PaddleOCR-VL-1.5.mp4

Introduction

PaddleOCR-VL-1.5 is a unified Vision-Language OCR model that supports multiple document understanding tasks through a single model architecture. Built upon powerful vision-language foundations, it can handle diverse OCR scenarios including text recognition, table extraction, formula recognition, chart understanding, seal recognition, and text spotting with bounding boxes.
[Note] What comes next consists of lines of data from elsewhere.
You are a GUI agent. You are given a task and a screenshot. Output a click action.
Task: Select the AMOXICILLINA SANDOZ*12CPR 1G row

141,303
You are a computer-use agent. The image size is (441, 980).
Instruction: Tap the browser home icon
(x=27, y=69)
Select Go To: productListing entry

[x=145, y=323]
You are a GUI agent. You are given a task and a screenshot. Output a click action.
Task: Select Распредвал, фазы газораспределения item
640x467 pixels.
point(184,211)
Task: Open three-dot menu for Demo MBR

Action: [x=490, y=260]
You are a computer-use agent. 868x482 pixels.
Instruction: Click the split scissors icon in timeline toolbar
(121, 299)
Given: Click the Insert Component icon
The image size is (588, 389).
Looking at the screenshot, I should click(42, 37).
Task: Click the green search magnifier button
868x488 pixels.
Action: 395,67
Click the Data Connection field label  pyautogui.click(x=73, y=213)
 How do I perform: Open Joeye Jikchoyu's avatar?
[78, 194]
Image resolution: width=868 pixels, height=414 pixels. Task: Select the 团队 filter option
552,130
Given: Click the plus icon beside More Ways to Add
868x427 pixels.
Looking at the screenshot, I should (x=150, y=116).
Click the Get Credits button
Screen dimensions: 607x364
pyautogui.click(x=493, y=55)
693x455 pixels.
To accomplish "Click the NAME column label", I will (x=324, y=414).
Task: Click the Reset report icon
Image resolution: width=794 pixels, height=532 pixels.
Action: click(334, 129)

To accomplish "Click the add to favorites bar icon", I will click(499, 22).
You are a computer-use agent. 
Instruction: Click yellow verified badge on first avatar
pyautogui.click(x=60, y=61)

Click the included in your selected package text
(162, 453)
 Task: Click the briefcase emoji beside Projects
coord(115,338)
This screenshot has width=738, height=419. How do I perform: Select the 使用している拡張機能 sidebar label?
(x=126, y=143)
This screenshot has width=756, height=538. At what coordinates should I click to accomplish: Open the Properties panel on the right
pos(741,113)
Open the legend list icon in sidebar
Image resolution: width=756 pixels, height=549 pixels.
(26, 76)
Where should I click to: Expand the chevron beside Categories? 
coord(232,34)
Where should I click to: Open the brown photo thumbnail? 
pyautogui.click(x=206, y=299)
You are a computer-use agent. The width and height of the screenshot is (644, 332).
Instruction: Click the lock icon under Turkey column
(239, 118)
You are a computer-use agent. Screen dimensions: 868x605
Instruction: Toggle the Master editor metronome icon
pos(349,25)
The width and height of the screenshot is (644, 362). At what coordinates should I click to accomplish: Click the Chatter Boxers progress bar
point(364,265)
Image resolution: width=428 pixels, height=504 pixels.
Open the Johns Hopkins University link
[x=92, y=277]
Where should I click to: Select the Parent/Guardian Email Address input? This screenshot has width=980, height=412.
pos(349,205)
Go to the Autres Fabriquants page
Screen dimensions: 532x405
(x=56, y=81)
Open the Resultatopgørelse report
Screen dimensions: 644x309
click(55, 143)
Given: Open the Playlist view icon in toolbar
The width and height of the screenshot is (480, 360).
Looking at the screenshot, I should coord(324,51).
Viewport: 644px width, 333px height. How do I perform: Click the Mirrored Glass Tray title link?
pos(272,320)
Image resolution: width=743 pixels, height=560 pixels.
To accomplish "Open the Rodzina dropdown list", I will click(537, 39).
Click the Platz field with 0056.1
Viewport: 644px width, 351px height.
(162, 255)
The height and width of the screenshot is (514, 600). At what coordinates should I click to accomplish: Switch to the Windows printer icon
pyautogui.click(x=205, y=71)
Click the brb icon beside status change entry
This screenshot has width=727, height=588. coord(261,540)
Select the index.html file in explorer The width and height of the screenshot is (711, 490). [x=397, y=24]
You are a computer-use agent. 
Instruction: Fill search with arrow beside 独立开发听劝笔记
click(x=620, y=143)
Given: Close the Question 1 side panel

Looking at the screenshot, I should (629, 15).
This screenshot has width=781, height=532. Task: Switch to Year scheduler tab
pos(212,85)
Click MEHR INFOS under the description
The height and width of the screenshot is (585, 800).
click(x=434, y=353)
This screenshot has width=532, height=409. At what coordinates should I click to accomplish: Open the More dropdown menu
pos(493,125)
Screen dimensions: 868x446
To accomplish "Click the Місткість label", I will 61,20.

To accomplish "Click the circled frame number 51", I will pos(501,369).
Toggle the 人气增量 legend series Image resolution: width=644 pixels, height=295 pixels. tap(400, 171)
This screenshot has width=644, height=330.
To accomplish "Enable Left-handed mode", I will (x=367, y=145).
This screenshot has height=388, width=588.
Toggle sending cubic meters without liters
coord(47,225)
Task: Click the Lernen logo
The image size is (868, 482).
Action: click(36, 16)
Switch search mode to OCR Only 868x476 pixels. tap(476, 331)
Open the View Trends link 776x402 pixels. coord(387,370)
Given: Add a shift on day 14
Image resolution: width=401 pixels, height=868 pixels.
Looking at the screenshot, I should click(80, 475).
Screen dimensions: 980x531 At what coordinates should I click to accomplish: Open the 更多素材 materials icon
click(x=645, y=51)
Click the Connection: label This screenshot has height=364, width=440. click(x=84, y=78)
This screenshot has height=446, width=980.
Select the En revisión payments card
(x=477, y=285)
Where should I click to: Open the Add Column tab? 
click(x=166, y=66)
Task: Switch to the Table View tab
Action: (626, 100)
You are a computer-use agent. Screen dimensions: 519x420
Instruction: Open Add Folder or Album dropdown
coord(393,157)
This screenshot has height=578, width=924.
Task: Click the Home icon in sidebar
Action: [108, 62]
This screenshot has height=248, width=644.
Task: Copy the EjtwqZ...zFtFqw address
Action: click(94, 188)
Here, we will show you how to use PaddleOCR-VL-1.5 on X-AnyLabeling to perform various OCR and document understanding tasks.

Let's get started!

Supported Tasks

PaddleOCR-VL-1.5 supports six distinct tasks:

Task Description Output
OCR Optical Character Recognition for text extraction Text content
Table Recognition Extract table structure and content HTML/Markdown table
Formula Recognition Recognize mathematical formulas LaTeX format
Chart Recognition Extract information from charts and graphs Structured data
Text Spotting Detect and recognize text with bounding boxes Polygon shapes with text
Seal Recognition Recognize seal stamps and chop marks Text content

PP-DocLayoutV3 Label Routing

When the PPOCR panel uses PP-DocLayoutV3 for layout detection and then sends each cropped block to PaddleOCR-VL-1.5, labels are routed as follows:

Routed Task PP-DocLayoutV3 Labels
OCR doc_title, paragraph_title, header, footer, content, reference, reference_content, text, vertical_text, aside_text, abstract, footnote, vision_footnote, figure_title, number
Table Recognition table
Formula Recognition inline_formula, display_formula, formula_number, algorithm
Chart Recognition chart
Seal Recognition seal
Image Only (no text task) image, header_image, footer_image

Note

PP-DocLayoutV3 officially provides 25 labels. X-AnyLabeling also routes an additional compatibility label formula to Formula Recognition when it appears in layout output.

Installation

You'll need to get X-AnyLabeling-Server up and running first. Check out the installation guide for the details. Make sure you're running at least v0.0.7 of the server and v3.3.9 of the X-AnyLabeling client, otherwise you might run into compatibility issues.

Important

PaddleOCR-VL-1.5 requires transformers>=5.0.0. Install it with:

python -m pip install "transformers>=5.0.0"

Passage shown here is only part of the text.